PDA

View Full Version : Hei Mike



Hacxx
05-12-2006, 12:23 PM
Can you supply any online exploit websites?


----
Hacxx
http://second-search.co.nr

Ezekiel
05-12-2006, 12:46 PM
Can you supply any online exploit websites?


----
Hacxx
http://second-search.co.nr

http://www.packetstormsecurity.org/
http://evuln.com/
http://secunia.com/advisories/
http://www.securityfocus.com/archive/*
http://www.insecure.org/
http://www.securiteam.com/
http://www.milw0rm.com/
http://www.securityfocus.com

Btw, are you fabioejp from a few months ago? Why were you banned?

Hacxx
05-13-2006, 05:15 AM
Because of you and the syntax****** decided to change the rules about advertising in the time i was banned.

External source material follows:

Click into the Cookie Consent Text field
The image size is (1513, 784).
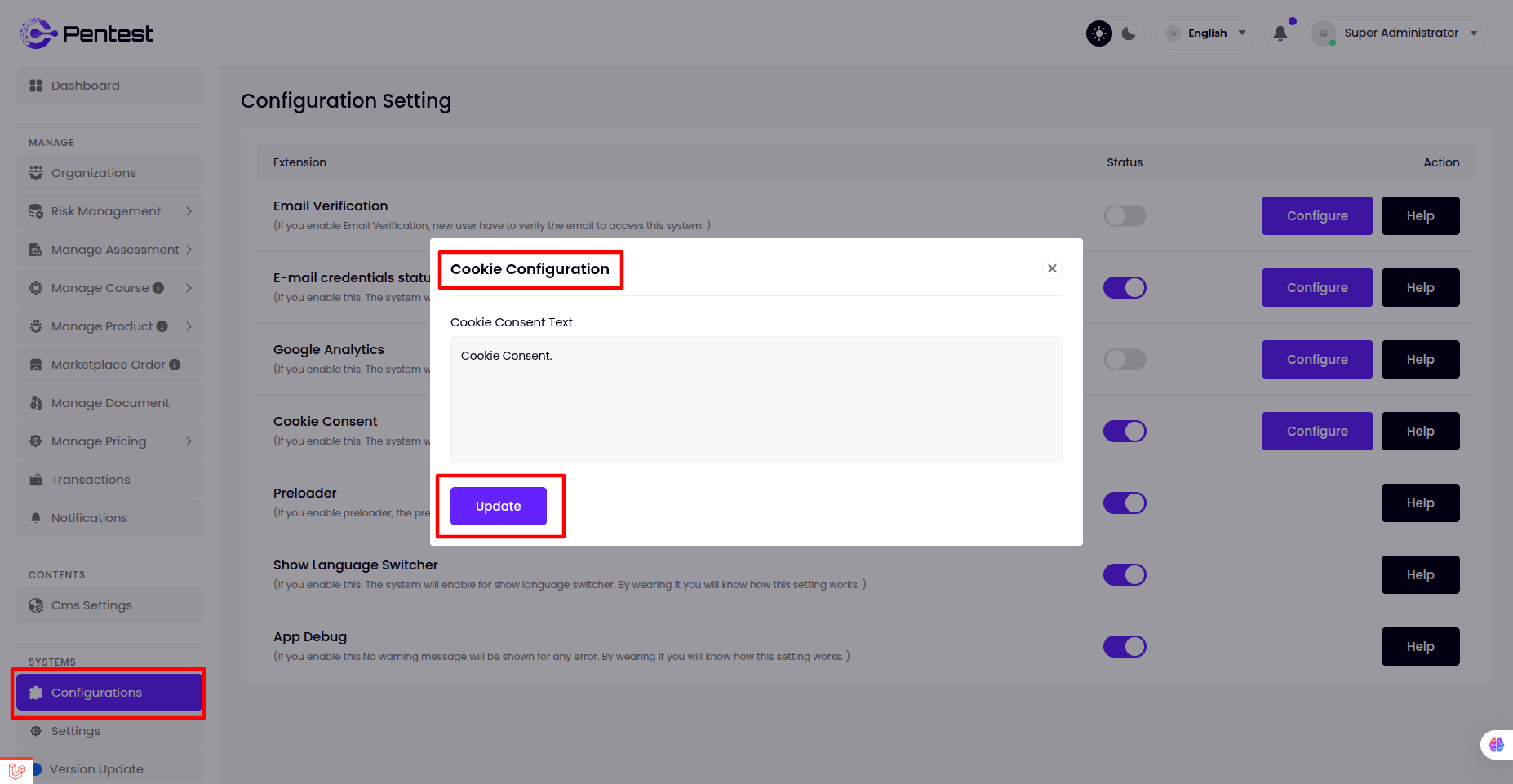point(756,400)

Nevertheless thanks for the info provided.
The publication of the img has anything to do with me in any particular case?

Ezekiel
05-14-2006, 04:06 AM
Because of you and the syntax****** decided to change the rules about advertising in the time i was banned.

Nevertheless thanks for the info provided.

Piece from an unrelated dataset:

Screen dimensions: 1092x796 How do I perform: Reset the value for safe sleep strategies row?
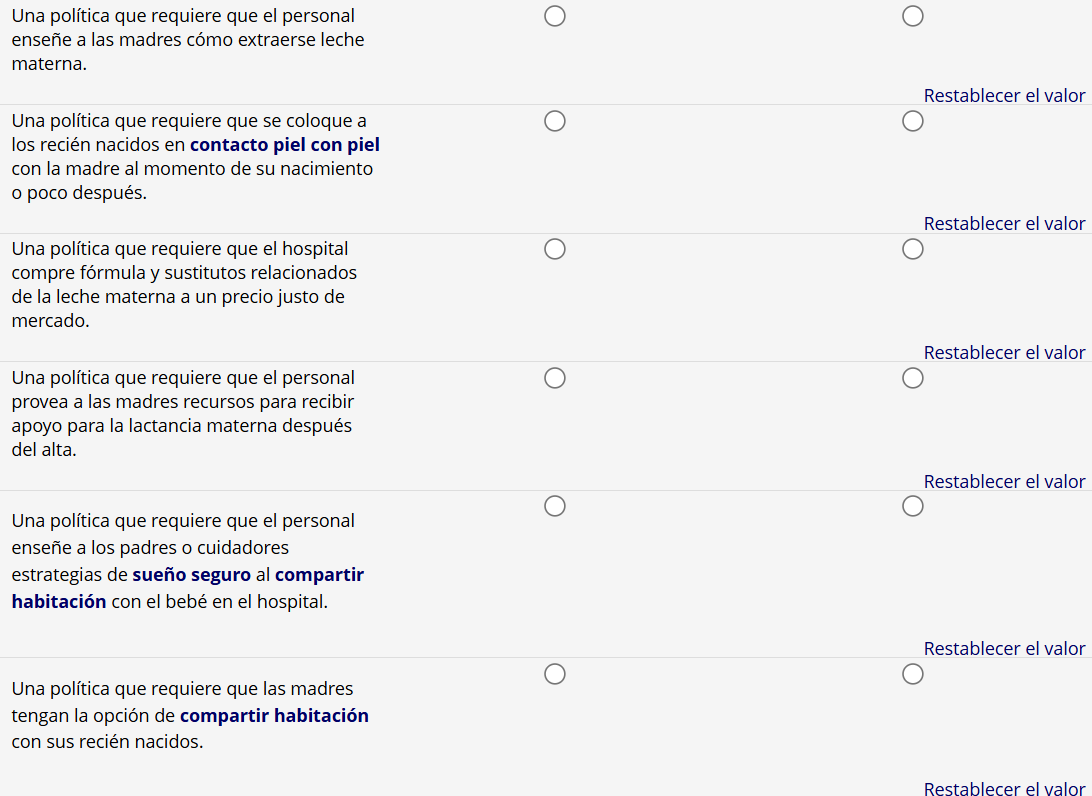(1004, 649)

I may hate spam, but syntax****** is the only one here with banning priveleges. I am just a regular user like you.


The publication of the img has anything to do with me in any particular case?

What image?

Hacxx
05-14-2006, 02:00 PM
http://img*6*.imageshack.us/img*6*/5**4/fullanim*4ut.gif
Or is it your signature?

Also do you know how some people encode their url?
For example *2*455678* that will actually lead to their website.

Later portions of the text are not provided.